(Dataset entries)
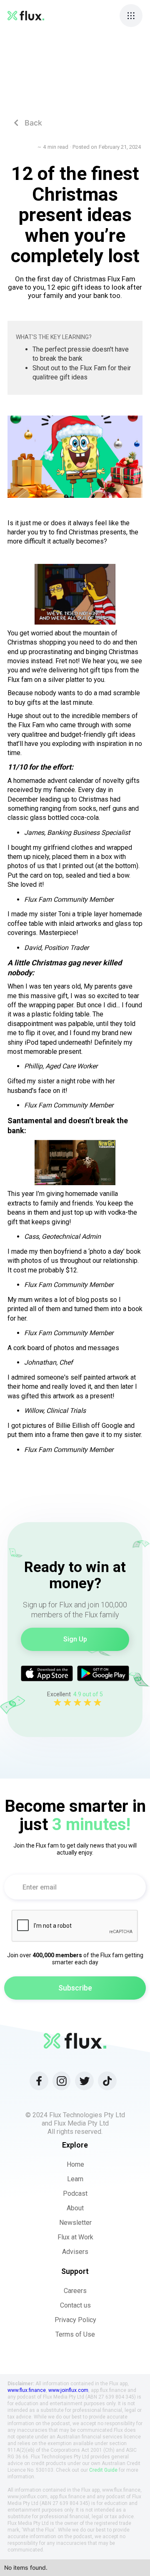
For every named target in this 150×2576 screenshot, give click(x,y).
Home (75, 2164)
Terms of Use (75, 2334)
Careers (75, 2291)
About (75, 2208)
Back (28, 122)
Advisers (75, 2252)
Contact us (75, 2305)
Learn (75, 2179)
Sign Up (75, 1639)
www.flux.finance (27, 2390)
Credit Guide (103, 2470)
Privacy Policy (75, 2320)
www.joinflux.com (68, 2390)
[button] (131, 15)
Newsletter (75, 2223)
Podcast (75, 2193)
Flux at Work (75, 2237)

**Aim of the exercise**
Repeat all entries exactly, pictures excluded.

**Result**
For every named target in this 150×2576 screenshot, give click(x,y).
Home (75, 2164)
Terms of Use (75, 2334)
Careers (75, 2291)
About (75, 2208)
Back (28, 122)
Advisers (75, 2252)
Contact us (75, 2305)
Learn (75, 2179)
Sign Up (75, 1639)
www.flux.finance (27, 2390)
Credit Guide (103, 2470)
Privacy Policy (75, 2320)
www.joinflux.com (68, 2390)
[button] (131, 15)
Newsletter (75, 2223)
Podcast (75, 2193)
Flux at Work (75, 2237)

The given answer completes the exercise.